Racial/Ethnic Differences in Oral Health Knowledge and Practices of Preschoolers' Parents
Purpose: To explore racial/ethnic similarities and differences in the oral health knowledge and practices among parents with pre-school age children to identify areas of oral health needing further education.
Design and Methods: A descriptive design was used with a convenience sample of 116 parents of Hispanic, Asian, and non-Hispanic Black children aged 3 to 5 years attending Head Start centers in San Francisco, California. Participants completed a 20-question survey provided in English, Spanish, and Cantonese.
Results: Although 72.5% of parents agreed that children under 2 years of age can get dental caries, only 37.1% recognized that cavities on baby teeth can lead to cavities on the child's permanent teeth (non-Hispanic Black – 54.5%, Hispanic – 26.9%, Asian – 53.4%). Most parents brush their children's teeth with toothpaste, yet the percentage of parents using fluoridated toothpaste ranged from 88.1% of Hispanic parents to only 70% of non-Hispanic Black parents.
Conclusions: Parents in this study were knowledgeable about and incorporated most aspects of oral hygiene into their daily lives. Findings identify gaps between knowledge and practice.

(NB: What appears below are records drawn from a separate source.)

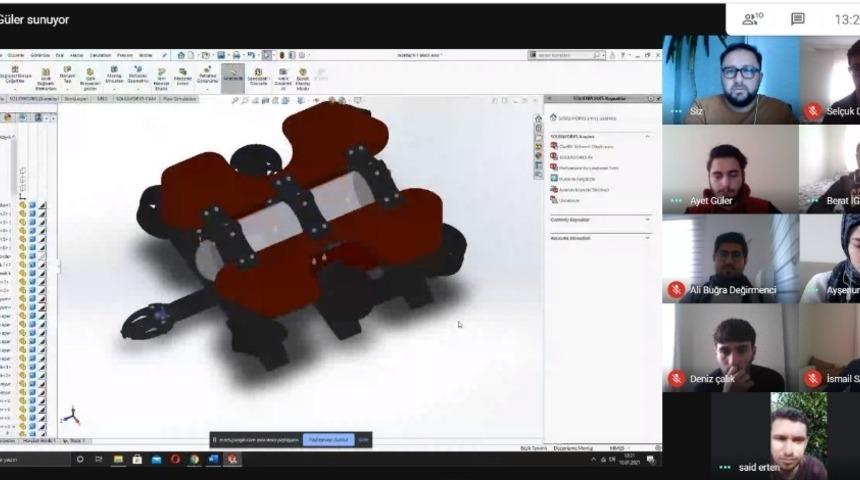Expand the third collapsed section in the Kaynaklar pane
860x480 pixels.
click(x=647, y=237)
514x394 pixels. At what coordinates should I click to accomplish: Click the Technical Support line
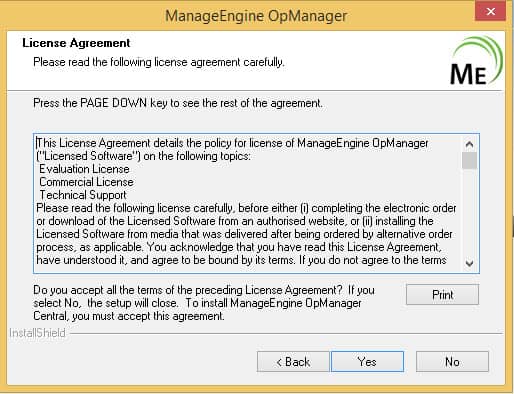coord(83,195)
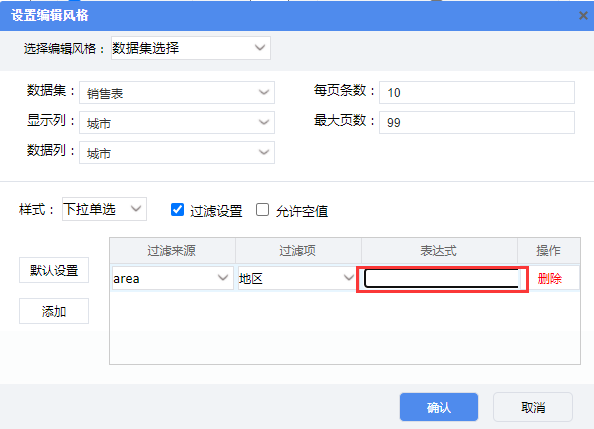594x429 pixels.
Task: Click the 最大页数 input field
Action: [477, 122]
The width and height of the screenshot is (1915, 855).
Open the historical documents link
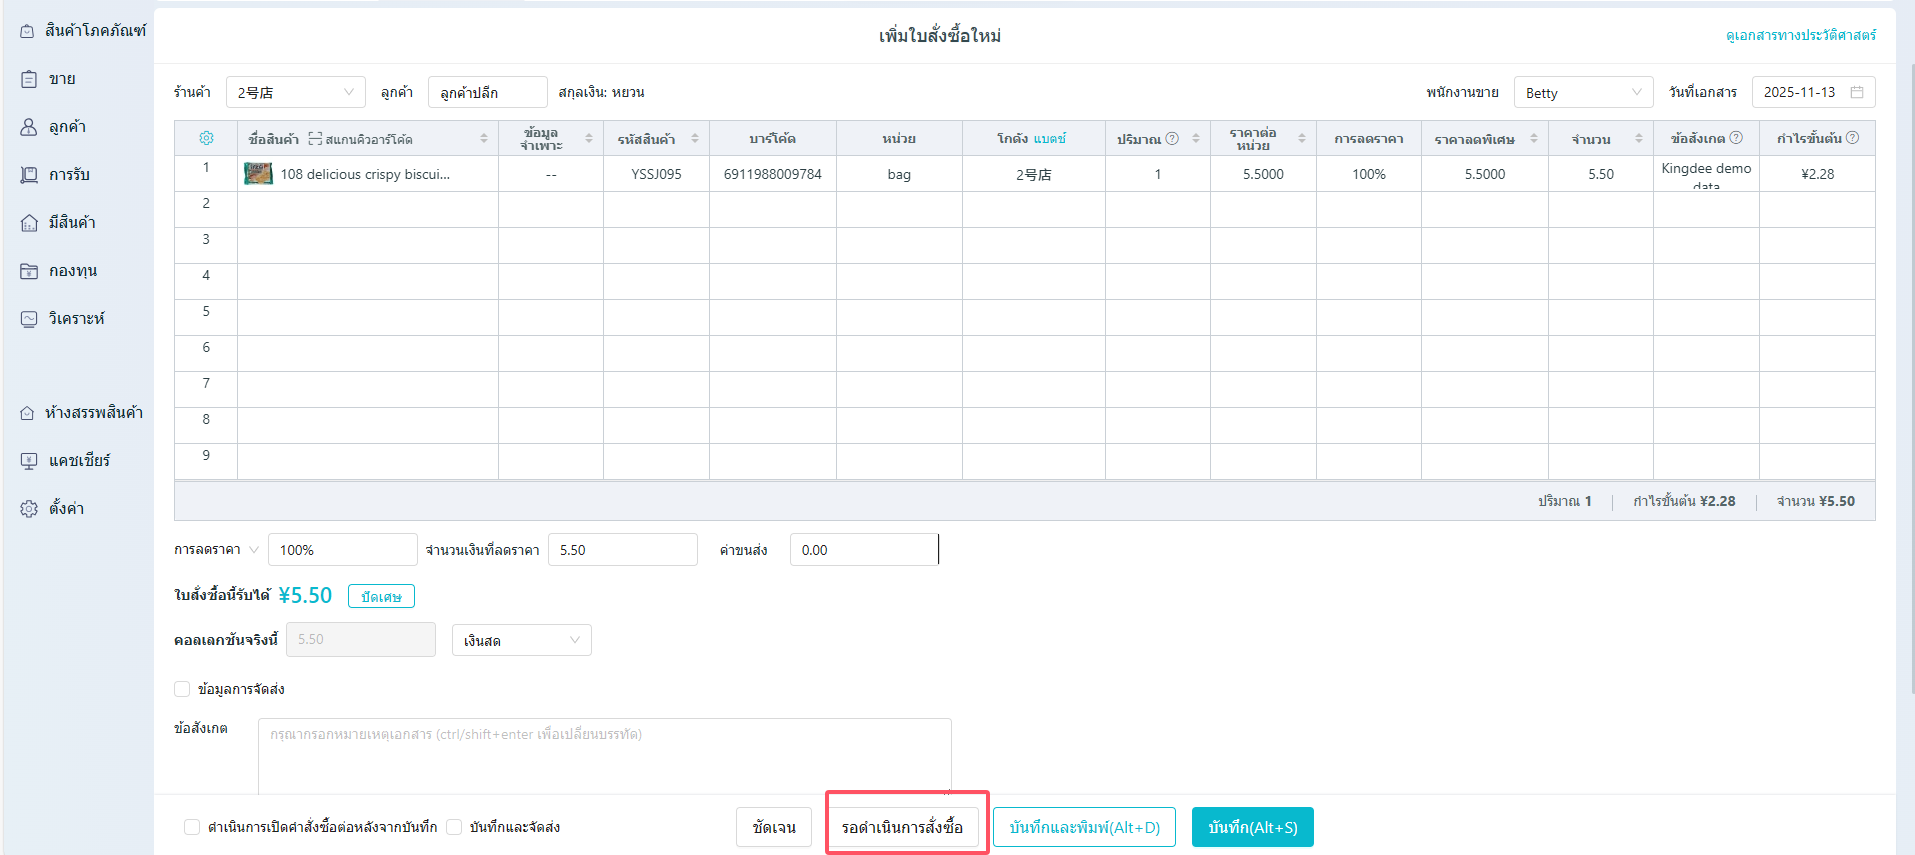(x=1800, y=35)
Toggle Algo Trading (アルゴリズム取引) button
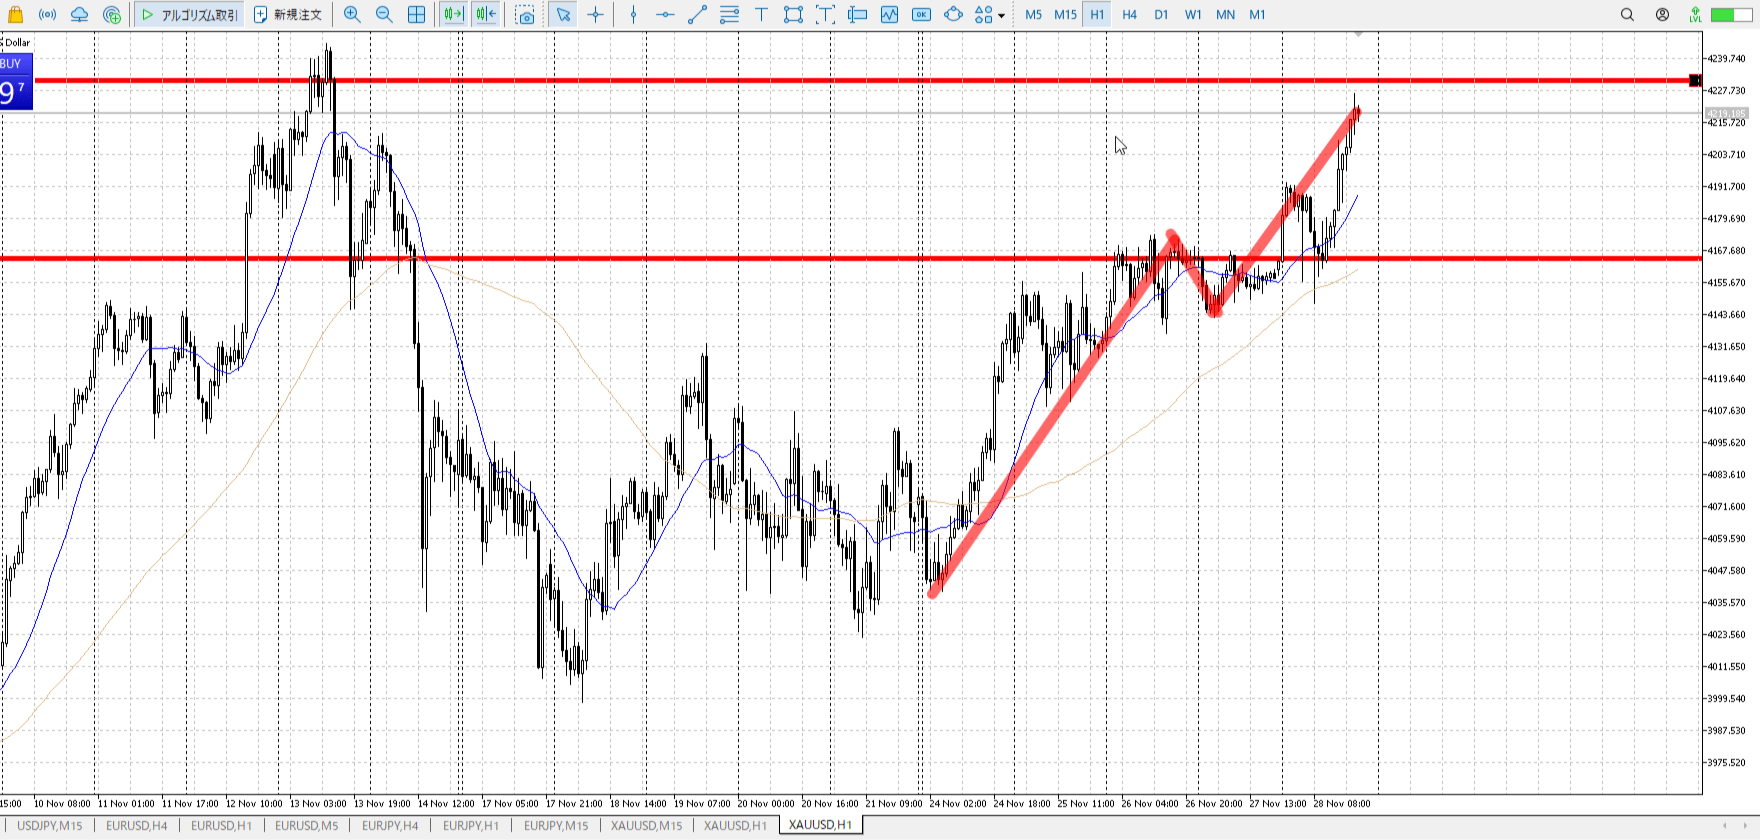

Clinical/Nursing Applications: Pediatric nurses have the opportunity to promote children's oral health by educating parents and providing anticipatory guidance on dental caries prevention when caring for children in schools, clinics, and acute care settings. Oral health education should be provided to parents in the language spoken most frequently by recipients and when children are infants in the hopes of preventing dental caries on primary teeth.